What is bulimia nervosa?
Bulimia nervosa is an eating disorder and a mental health condition.
Signs and symptoms of bulimia nervosa
People with bulimia nervosa are often close to a normal body weight or even overweight. And it's common for them to try to keep their condition a secret. This means that bulimia nervosa can be hard to spot.
General signs and symptoms of bulimia nervosa include:
- binge-eating or eating a larger amount of food than normal - you might notice food going missing
- purging after eating - this might include self-induced vomiting, over-exercising or taking laxatives
- having negative thoughts about body weight and body shape.
People with bulimia nervosa might also talk a lot about body weight and body shape, and always go to the toilet after meals.

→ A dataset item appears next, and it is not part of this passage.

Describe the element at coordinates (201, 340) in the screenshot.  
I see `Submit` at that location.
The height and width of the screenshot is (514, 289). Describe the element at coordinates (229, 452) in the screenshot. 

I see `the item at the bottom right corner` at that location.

They often feel out of control, guilty and ashamed.
Physical signs and symptoms of bulimia nervosa include:
- swollen or puffy cheeks
- discoloured or damaged teeth or gums
- sores on the knuckles and back of hands
- frequent changes in weight (weight gain or weight loss)
- loss of menstrual periods or irregular menstrual periods.
The long-term consequences of bulimia nervosa can be severe and include:
- damage to the teeth, gums, mouth and oesophagus
- problems with the heart and kidneys
- a higher risk of suicide.
What to do if you notice the signs of bulimia nervosa
If you notice that your child has changed eating habits, mood and behaviour, particularly in relation to food, you need to talk with your child and a health professional as soon as you can.
It's best to keep your conversations with your child calm and non-judgmental. Emphasise your concerns about your child's health and wellbeing, not your child's weight and appearance.
If you're not sure how to talk with your child about these issues, you could first visit your GP or a mental health professional and ask for help. You can also contact the Butterfly Foundation by calling the free national helpline on 1800 334 673, or using email or webchat.
Early assessment and help from a health professional can stop problem eating turning into an eating disorder. It might be easier to get your child to see a health professional now than later on. If you step in early, you might be able to save your child from intensive treatment and a very long recovery time.
Diagnosing bulimia nervosa
If your GP thinks your child might have bulimia nervosa, the GP will do a full physical examination. This might include things like a blood test, a urine test or an ECG. The GP will also talk with your child about eating behaviour, habits and thoughts.
The GP might then refer your child to a specialist service to confirm your child has bulimia nervosa and recommend appropriate treatment.
Treatments for bulimia nervosa
There is no single treatment that will work for all cases of bulimia nervosa. Treating bulimia nervosa requires a team of health professionals who have expertise in different areas.
Doctors will prescribe different treatment plans for different children, depending on age, the stage of the illness, the type and severity of the bulimia, the underlying causes and many other factors.
If your child has bulimia nervosa, he might need psychological therapy. This kind of therapy might include:
- one-on-one sessions with a psychologist or therapist
- group therapy - working with a group of people who also have eating disorders
- family therapy - having the whole family or part of the family come in and work with a psychologist or therapist.
Selective serotonin reuptake inhibitors (SSRIs) are antidepressant medications that are sometimes used in the treatment of bulimia nervosa. The most commonly prescribed SSRI for bulimia nervosa is fluoxetine (Prozac).
If your child has depression or anxiety as well as bulimia nervosa, there are some medications that might help treat these conditions.
Sometimes a child with bulimia nervosa might need to go to hospital to be treated for the physical effects of the disorder. This will depend on the child's weight, symptoms and other health issues.
Hospital treatment usually focuses on providing support at regular mealtimes to encourage children to eat healthy food and gain weight. It might also involve close supervision to help prevent purging. Children might be given fluids and medication to treat dehydration and electrolyte imbalances.
With treatment, people can recover from bulimia nervosa, but it's also possible to relapse. If you notice that your child is showing the symptoms of bulimia again, see your doctor as soon as possible.
Causes of bulimia nervosa
There is no single cause of bulimia nervosa. But there are some factors that can put children and teenagers at higher risk for bulimia nervosa.
These risk factors include:
- low self-esteem
- concerns about weight and body image
- a history of trauma or abuse
- gender - girls are at higher risk than boys
- a family history of bulimia nervosa.